I am now hanging out with Todd's family in Santa Fe, NM. Todd is working somewhere in the Northeast, Connecticut then Maryland.
He made some new friends who gave him lessons in downhill/free-ride, his Vassago wasn't cutting it so he has been borrowing a big travel bike. Something about a 4' drop, forgot to pull up and crashed the first time but made it on the second attempt... I need pictures, or better yet a video.
edit: here is one of Javier
I have been watching races, riding new areas and doing clinics. The following includes a ride review of sorts for the Santa Fe area.
The first thing I did when I hit town was hang out with Tina and watch Henry and Little Henry race the La Tierra Torture. After the race I rode the trails and had a blast, no big climbs, just fast trails. If you head out there bring a gps file, the trails are not signed.
Little Henry racing what I believe is his first MTB race, finished 3rd in Cat 2 Jr!
Henry is the one responsible for getting Todd into mountain biking and has been kicking our butts for years. Although he doesn't seem to ride much any more, he still has it. At 65 he finished 3rd of 17 Cat2 50+ (18 seconds out of 2nd, 2 minutes off 1st; both of which are 15 years younger).
Little Henry, me, Henry post race
I also watched an Active Knowledge race in the mountains east of Albuquerque. Active Knowledge has a race program aimed at school-age racers, but membership is open to adults as well. It was great to see the kids out racing in a very relaxed, positive setting. Having the adults involved is something different from the NorCal/SoCal high school program and is especially great for adult beginner riders and families with kids. The racers really looked out for each other. One racer stopped to tell us that another racer wasn't feeling very well, a volunteer rode out to help and found that she was still wearing her jacket (it was warm out); it is all about teaching and encouragement.
After the Active Knowledge race I rode the Otero Canyon trails east of Albuquerque. I had skipped these before because I didn't realize how much trail was out there, there are more trails than appear on the maps. I got in a 3 hour ride without much trail overlap and there were still some off-shoots I didn't take. As long as you pay attention to which canyon you are in you can't get lost. It has just enough technical to make things interesting, but wasn't too techy to ride alone on a hardtail.
Dale Ball trails in Santa Fe are still my favorite, they are split into three sections (North, Central and South). The signage is the best I have ever seen, a full map at each intersection (see link) with a number on the post to show you where you are on the trail, there is no need to carry a map. I ride from the "house" and typically ride the North and Central sections. The ski hill (paved) road runs between the two sections and trails like Windsor are accessible from further up the ski hill road.
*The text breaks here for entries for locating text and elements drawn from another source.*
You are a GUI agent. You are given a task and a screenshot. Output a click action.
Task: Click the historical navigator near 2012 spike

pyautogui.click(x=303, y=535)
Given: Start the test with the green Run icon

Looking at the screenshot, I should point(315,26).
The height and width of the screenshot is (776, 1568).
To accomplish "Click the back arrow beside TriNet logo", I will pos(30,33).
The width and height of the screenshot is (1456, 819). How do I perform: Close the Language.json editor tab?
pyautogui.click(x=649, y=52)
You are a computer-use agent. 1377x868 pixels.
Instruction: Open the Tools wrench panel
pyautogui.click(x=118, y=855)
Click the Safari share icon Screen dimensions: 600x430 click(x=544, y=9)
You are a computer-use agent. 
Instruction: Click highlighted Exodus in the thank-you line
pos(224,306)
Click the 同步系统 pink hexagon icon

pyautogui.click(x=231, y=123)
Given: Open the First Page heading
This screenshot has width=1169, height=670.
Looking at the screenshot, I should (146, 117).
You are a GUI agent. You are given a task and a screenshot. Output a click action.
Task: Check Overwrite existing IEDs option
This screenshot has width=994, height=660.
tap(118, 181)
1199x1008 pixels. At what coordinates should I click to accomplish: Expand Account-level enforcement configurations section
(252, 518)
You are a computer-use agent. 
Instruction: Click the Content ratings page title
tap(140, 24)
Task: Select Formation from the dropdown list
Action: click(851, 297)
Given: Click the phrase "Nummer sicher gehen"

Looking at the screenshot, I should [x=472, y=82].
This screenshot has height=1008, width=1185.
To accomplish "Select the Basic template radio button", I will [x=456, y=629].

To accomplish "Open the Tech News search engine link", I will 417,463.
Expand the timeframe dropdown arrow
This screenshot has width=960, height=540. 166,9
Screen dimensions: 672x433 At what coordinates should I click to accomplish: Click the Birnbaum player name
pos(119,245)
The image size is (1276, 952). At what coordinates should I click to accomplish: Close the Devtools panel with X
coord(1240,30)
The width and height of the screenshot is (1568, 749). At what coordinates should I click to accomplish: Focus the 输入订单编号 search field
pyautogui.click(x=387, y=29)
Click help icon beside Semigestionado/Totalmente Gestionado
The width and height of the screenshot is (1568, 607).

Since we are in a great location most of my rides leave from the "house". The Santa Fe 2009 Bikeways & Trail Map is great for getting around town, I rode a 50 mile circle around Santa Fe without any issues by following the map. There are also some good routes heading out of town with only a few lights, the Santa Fe Century covers most of these routes. My usual road ride is out-and-back from Santa Fe to Galisteo via Hwy 285. I also hit Tramway in Albuquerque (parked at the Sandia Casino at 1-25 and Tramway and lost $30, don't tell Todd). I saw more cyclists than I have ever seen on one stretch of road for a typical weekday afternoon. I was doing all the passing and feeling pretty good about myself, then was passed rather quickly by a friendly Geoff Kabush; he flew up the hill passing everyone like they were sitting still. Oh well.
Santa Fe Century
Today Henry and I rode two blocks from the "house" to the start of the Santa Fe Century, we did the 50 mile version that included some dirt road. The start and finish were the same as the full century but a dirt road cut the loop in half. There were also 25, 50 and 75 mile out-and-back routes that started backwards on the course. This was very smart as it split the field in two and sent riders in different directions, there were so many riders that had we all gone in the same direction, even with separate start times, it would have been crazy. It was so cool to be out with cyclists everywhere. I heard there were over 2000 riders expected.